The 16:17 melange, “Fanfare for the Common Man / America / Rondo” (disc 4) is a long drink from the Nice’s fountain-of-youth apogee harking back to its incredible Elegy (released in ’71 but recorded in ’69) rendition of “America”, still one of the most riveting cover opuses prog can boast of, a cut I aver John Cage and Karlheinze Stockhausen must have heard and smiled upon (if not, I’m sending ‘em the YouTube extract via a couple of rogue angels I know). This carries into “Karn Evil 9, 1st Impression, Part 2” and then “Hoedown” with a completely different mutation of the Dick Hyman “Minotaur” lift that blew my mind on Welcome Back, My Friends, to the Show That Never Ends. The extract continues on “Lucky Man” as well.

Even the songs I’m not nuts about in the studio renditions (WAY too sugary!), that post-’78 period, come across nicely here, more refined, often with somewhat differing arrangement, as evidenced by “Paper Blood” (disc 1) with its flashy jazz-rock organ solos, and, yes, it and its brethren are frequently powerful but not as in days of olde, as with the original Tarkus LP (and the “Tarkus” track recurs 3X through this set). “Black Moon” plods a trifle, but “Close to Home”, a solo piano piece, is, if you want to look at it that way, a continuo on the Nice’s Five Bridges Suite and Pathetique explorations. “Creole Dance”, a solo work with a debt to Ginastera, just about Emerson’s fave composer if not the, continues his virtuosity, showing, though an absence was ominously impending, he still had highly impressive chops. Once again, we’re dancing on the golden bridge from the Nice to ELP’s inauguration. The crowd, by the way, goes NUTS!!

Greg Lake is his usual self, bass and guitar work more than satisfactory though his voice comes close to cracking many times. Was he suffering from a cold? Had his pompous haughtiness caught up with him? Carl Palmer of course has always demonstrated perfection in percussionistics and this gatherum is no exception. That guy is indefatigable and never makes wrong choices.

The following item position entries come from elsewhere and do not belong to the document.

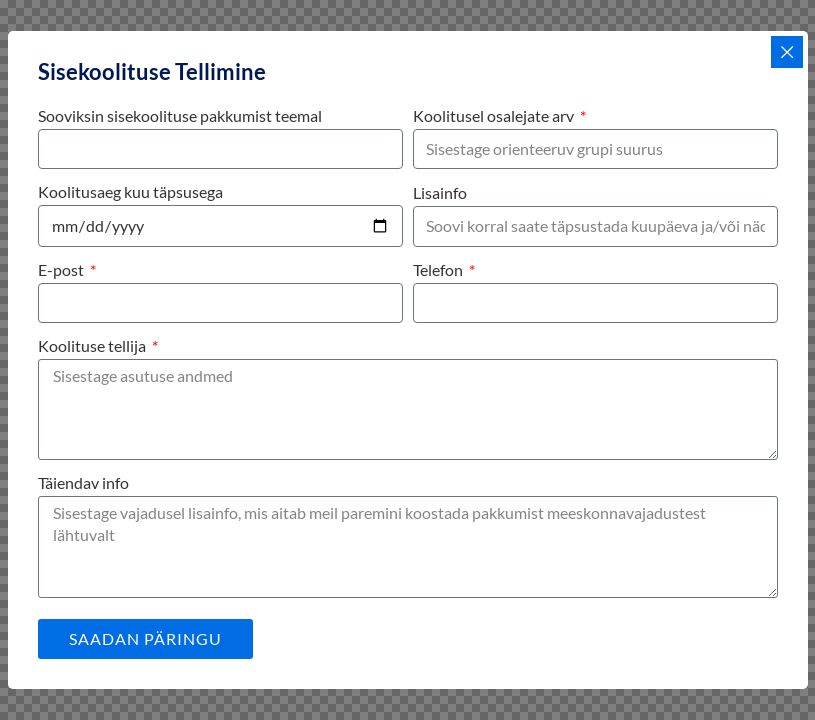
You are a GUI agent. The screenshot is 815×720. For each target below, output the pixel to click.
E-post (62, 269)
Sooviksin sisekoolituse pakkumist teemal (180, 115)
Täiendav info (83, 482)
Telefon (439, 269)
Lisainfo (440, 192)
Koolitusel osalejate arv (495, 115)
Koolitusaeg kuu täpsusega (130, 191)
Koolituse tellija (93, 345)
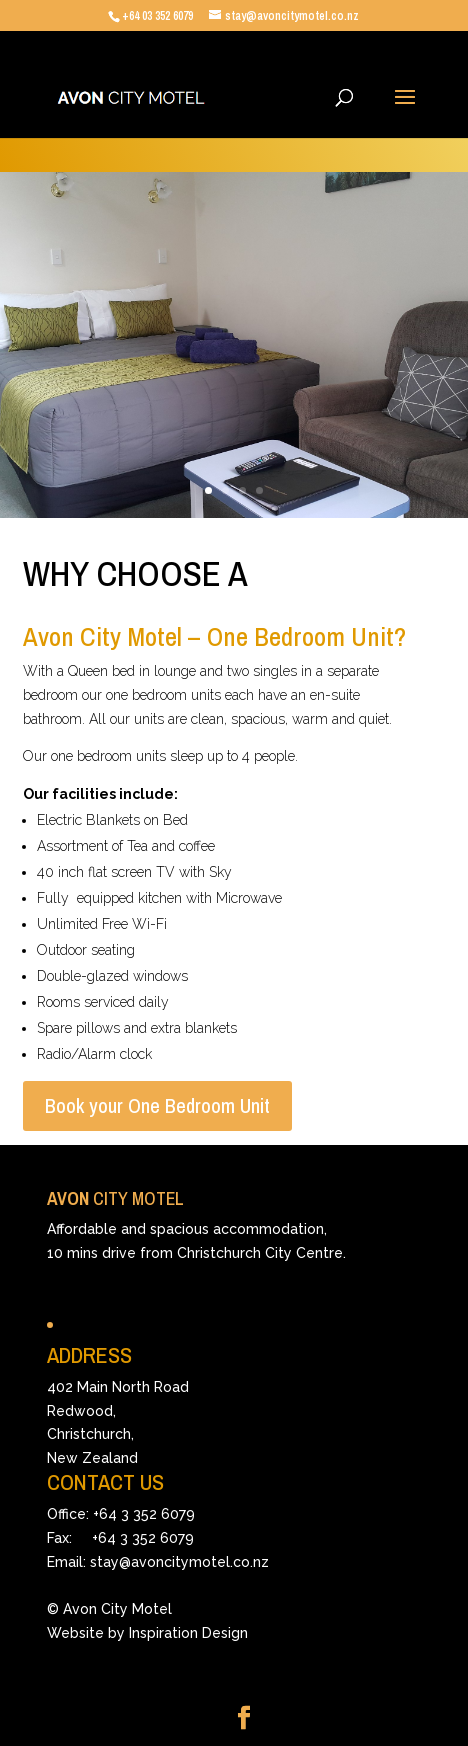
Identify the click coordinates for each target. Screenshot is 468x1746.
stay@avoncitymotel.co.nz (179, 1562)
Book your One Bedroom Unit (157, 1105)
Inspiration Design (188, 1633)
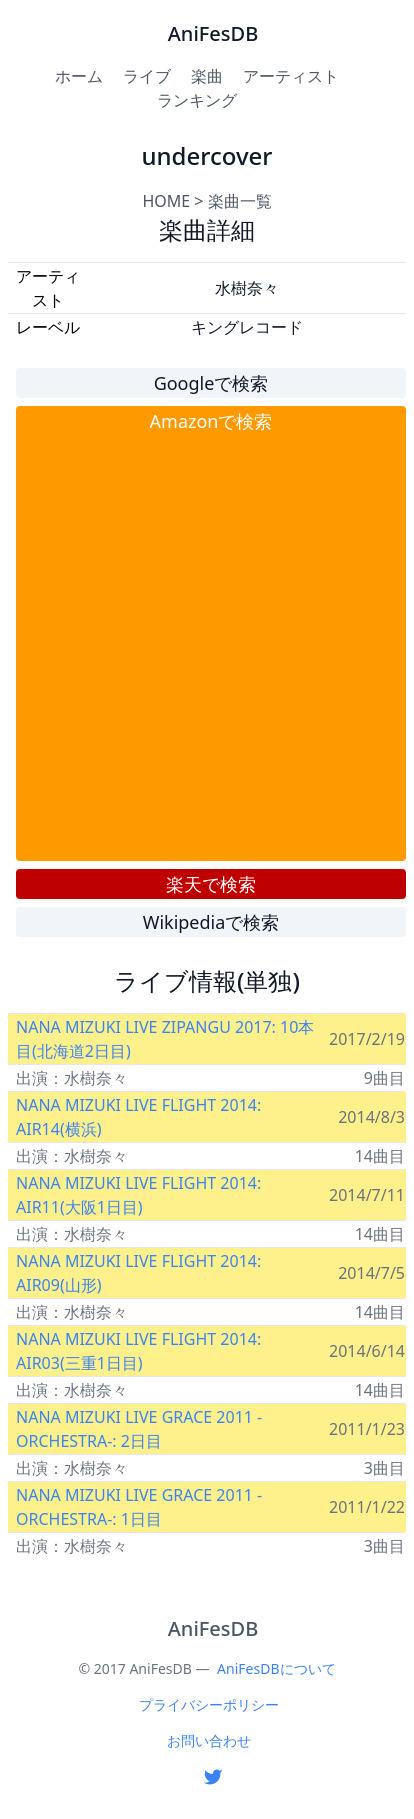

Now for something a tad different: on the back cover of Edward Macan’s behemoth and definitive volume on ELP, Endless Enigma, you’ll find a quote from my OpEdNews days: “The gargantuan Endless Enigma emerges as the first and last word on ELP while echoing the entire genre as a contextual backdrop; no music aficionado of any stripe should be without it”. That, however, was not the whole quote, which originally read this way:

“Despite the treacley gushing of progrock crtics, who tend exalt anything even vaguely progressive no matter its massive deficits, there are those who write with clearheaded and well-researched vigor, and Edward Macan is one of these rare individuals, so rest assured you’re in good hands. The gargantuan Endless Enigma emerges as the first and last word on ELP while echoing the entire genre as a contextual backdrop; no music aficionado of any stripe should be without it”.

Eddie and Open Court Books decided to delete that first passage because it was feared I’d render offense to other critics. Oh heavens!! Well, good grief, of course! I’m a critic, not a pom-pommette like 99% of my “compeers”. Regardless, I cite the incident to mention that the individual who penned the notes to Once Upon a Time is too frequently way off base, and I advise consumers to ignore it lest their sanity suffer irreparably. Progrock has first and foremost suffered from its critics, not its fans, and there are damned few truly comprehensive, very well-written, and exhaustive treatises in the genre, but, if you dig proglit, after listening to Once Upon a Time in South America, grab that mammoth museum of artifacts. Clear your calendar for a week or two, you’ll need it, and Once Upon will serve as soundtrack, so you’ll never even notice the time passing.